A key factor in the muscle growth equation, ample protein is essential for gaining muscle.
While it’s possible to consume enough protein to support muscle growth, depending on your diet and goals, it can also be particularly difficult. Many people turn to protein supplementation—commonly made from whey, soy, or casein protein—to gain muscle.
Branched-Chain Amino Acids
Branched-chain amino acids (BCAAs) are found in common, high-quality protein sources like eggs, meat, poultry, dairy, and fish. Research shows that BCAAs “have anabolic effects on protein metabolism by increasing the rate of protein synthesis and decreasing the rate of protein degradation in resting human muscle.”
Supplements for Energy
The best way to naturally keep your energy levels high is by eating a well-balanced diet, getting plenty of sleep, and keeping your mind and body busy by exercising regularly. But, sometimes, your body needs a little extra boost.

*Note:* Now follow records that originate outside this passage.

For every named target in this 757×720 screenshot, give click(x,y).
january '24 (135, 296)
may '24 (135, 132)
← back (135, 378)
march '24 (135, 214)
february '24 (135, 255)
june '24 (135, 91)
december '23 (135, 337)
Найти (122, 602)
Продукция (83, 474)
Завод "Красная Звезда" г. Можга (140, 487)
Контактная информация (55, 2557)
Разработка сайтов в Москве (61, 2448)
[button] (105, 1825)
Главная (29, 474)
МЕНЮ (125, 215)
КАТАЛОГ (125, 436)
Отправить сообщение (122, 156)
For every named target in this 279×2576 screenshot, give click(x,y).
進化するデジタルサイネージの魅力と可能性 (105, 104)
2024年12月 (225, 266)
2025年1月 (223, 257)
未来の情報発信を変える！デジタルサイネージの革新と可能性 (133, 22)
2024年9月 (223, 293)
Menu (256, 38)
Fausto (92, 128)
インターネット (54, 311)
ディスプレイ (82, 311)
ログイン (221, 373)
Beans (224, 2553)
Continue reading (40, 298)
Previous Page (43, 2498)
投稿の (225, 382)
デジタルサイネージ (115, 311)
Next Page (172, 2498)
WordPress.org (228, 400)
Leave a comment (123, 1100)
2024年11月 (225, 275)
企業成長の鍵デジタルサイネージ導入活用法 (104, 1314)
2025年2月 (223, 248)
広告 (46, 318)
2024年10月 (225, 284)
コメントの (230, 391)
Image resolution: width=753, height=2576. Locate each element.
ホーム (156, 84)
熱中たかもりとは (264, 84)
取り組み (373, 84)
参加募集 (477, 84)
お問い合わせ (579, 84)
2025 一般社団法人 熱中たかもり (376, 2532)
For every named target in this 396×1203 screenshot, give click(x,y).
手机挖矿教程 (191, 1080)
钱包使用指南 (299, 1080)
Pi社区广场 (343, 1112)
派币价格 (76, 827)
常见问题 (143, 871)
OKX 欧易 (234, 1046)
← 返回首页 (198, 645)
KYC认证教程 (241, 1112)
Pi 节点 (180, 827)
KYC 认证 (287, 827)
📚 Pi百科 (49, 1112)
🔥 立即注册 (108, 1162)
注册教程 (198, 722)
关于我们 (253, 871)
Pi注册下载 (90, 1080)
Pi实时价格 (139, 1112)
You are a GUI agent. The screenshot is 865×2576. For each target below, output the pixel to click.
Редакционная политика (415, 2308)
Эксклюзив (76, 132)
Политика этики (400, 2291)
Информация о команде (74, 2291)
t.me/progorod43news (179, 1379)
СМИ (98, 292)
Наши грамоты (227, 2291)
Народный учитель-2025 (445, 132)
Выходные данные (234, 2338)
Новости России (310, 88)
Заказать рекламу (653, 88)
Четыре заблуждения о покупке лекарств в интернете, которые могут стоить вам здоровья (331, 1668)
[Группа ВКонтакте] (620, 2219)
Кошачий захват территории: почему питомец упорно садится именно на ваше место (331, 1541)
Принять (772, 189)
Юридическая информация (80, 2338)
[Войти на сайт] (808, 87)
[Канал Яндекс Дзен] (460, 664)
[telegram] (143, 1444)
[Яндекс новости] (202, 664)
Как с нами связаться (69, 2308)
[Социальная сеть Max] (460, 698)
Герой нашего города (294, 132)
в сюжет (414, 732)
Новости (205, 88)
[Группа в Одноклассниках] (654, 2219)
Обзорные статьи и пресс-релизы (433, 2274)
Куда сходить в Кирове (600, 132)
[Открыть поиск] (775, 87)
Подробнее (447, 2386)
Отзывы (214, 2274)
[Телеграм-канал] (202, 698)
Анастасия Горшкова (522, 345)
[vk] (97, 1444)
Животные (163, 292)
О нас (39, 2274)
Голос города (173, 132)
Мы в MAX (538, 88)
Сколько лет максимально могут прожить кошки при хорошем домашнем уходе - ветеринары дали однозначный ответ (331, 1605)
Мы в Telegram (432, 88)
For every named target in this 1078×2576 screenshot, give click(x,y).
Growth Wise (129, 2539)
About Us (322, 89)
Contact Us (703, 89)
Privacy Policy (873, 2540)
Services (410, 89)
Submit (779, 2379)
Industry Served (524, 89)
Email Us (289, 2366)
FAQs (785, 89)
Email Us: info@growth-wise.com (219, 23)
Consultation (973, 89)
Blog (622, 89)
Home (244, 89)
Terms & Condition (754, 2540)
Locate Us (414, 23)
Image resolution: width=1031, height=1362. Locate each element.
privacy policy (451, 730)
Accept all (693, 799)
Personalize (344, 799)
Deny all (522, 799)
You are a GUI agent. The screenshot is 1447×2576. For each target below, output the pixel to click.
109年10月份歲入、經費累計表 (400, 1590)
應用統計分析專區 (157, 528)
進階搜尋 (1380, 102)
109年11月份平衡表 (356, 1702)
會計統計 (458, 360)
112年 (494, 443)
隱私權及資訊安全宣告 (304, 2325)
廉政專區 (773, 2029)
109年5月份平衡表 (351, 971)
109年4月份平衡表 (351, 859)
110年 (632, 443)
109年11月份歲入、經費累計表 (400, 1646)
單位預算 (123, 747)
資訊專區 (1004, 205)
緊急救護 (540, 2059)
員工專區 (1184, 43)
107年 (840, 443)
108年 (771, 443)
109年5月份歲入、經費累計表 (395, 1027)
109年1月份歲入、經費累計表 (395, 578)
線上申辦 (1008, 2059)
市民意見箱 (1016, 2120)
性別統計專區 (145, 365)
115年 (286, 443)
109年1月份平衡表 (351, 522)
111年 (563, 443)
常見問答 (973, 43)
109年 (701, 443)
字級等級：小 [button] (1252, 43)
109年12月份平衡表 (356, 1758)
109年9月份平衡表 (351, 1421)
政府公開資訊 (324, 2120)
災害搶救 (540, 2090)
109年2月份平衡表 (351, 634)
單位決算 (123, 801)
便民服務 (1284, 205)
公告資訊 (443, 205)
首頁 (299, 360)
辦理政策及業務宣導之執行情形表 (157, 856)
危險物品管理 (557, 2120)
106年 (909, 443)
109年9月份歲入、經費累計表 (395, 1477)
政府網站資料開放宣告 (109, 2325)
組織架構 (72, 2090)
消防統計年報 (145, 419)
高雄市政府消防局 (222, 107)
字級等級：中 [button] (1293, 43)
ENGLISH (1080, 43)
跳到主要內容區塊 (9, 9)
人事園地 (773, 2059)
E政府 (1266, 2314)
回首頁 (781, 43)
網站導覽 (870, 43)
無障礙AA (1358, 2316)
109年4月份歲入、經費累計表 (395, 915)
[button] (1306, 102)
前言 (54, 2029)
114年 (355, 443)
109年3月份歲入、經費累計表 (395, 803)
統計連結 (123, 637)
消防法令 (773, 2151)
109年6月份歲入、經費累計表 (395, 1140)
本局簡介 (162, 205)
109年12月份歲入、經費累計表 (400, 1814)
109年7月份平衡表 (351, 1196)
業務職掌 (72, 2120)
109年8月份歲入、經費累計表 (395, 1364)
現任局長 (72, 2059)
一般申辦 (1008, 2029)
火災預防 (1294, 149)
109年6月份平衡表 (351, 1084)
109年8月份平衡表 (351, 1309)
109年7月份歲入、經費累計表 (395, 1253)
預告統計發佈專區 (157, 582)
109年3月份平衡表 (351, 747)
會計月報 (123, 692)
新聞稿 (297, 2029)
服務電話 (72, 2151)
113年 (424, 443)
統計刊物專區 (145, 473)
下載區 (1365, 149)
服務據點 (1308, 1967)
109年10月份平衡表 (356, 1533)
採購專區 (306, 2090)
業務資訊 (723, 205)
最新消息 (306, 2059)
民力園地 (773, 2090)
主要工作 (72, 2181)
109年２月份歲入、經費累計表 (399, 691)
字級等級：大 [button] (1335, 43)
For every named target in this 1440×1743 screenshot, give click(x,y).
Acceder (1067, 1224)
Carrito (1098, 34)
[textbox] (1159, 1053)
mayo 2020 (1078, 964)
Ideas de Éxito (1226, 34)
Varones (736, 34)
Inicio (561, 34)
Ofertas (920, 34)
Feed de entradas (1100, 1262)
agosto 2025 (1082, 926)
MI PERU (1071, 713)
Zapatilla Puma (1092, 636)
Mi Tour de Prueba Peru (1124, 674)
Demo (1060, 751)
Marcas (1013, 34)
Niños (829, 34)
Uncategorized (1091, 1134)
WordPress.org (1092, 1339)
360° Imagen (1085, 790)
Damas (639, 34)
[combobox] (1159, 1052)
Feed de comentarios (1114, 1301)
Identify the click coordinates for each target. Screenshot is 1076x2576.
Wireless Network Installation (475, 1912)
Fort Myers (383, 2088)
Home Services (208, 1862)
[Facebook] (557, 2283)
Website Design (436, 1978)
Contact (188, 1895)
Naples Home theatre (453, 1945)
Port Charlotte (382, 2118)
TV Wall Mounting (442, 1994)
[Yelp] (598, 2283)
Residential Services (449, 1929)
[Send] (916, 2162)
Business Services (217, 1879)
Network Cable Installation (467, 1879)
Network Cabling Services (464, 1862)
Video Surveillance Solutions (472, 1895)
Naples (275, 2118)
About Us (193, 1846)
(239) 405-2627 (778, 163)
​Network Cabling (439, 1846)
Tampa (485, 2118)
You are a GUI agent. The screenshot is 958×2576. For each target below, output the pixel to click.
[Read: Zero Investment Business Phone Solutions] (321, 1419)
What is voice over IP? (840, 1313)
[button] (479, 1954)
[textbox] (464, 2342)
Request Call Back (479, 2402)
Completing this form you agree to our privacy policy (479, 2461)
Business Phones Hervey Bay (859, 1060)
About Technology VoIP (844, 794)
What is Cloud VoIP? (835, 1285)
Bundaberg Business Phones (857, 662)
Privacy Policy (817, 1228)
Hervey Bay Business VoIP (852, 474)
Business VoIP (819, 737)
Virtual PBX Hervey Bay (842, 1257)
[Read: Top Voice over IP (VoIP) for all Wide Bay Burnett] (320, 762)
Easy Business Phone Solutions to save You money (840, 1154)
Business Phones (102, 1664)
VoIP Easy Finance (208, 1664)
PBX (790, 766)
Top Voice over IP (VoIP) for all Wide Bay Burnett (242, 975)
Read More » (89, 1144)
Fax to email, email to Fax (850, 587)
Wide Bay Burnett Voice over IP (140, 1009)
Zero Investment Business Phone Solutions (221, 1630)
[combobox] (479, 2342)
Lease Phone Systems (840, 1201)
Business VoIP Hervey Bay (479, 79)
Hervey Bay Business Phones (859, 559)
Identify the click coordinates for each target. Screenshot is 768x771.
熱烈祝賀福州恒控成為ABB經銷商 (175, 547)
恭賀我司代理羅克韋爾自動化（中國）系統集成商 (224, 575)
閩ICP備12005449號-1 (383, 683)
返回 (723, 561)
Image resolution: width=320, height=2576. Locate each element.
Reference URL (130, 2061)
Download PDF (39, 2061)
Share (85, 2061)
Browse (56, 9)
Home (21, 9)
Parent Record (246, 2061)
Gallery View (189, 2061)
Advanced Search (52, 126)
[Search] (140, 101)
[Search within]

Here are just a few of the energy-boosting supplements you can take to help support your energy levels.
Naturally found in animal-based products, vitamin B12 helps support healthy blood and nerve cells. A common deficiency in older adults, vegans, and vegetarians, a B12 deficiency can leave you feeling weak and tired, and therefore supplementing with B12 might give you the boost your body needs.
Zinc is essential for a healthy immune system, DNA production, cell growth, and more. Studies have shown that in elderly adults, supplementing with zinc significantly reduced fatigue.
Supplements for Diabetes
Managing blood glucose levels through a healthy diet and moderate exercise, and taking prescribed medications from a doctor, are crucial factors in diabetes treatment. There are also alternative approaches, including supplements, that can help reduce insulin resistance, control blood sugar levels, and potentially inhibit diabetes-related complications.
Talk to your doctor before using any supplements. Research for many supplements is still inconclusive and can interfere with other treatments and medications. Supplements should not be used to replace doctor-prescribed diabetes treatment.
An essential trace element, chromium, is used in the metabolism of carbohydrates. A deficiency in chromium can lead to high blood sugar levels, but there is also a risk that supplementing with chromium may lead to blood sugar levels going too low or potentially cause kidney damage.
Vitamin B1, also known as thiamine, is a common deficiency in people with diabetes and has been linked to diabetes complications like heart disease and blood vessel damage.
One study found that “supplementation with lipid soluble vitamin B1 (benfotiamine) in diabetic rats could effectively block three major biochemical pathways of hyperglycemic damage.”
More research into benfotiamine supplementation in humans is still needed.
Alpha-lipoic acid (ALA) is a potent antioxidant that may help reduce oxidative stress, blood sugar levels, and insulin resistance. Additionally, ALA injections (only available in Europe) have been shown to reduce pain from diabetic neuropathy.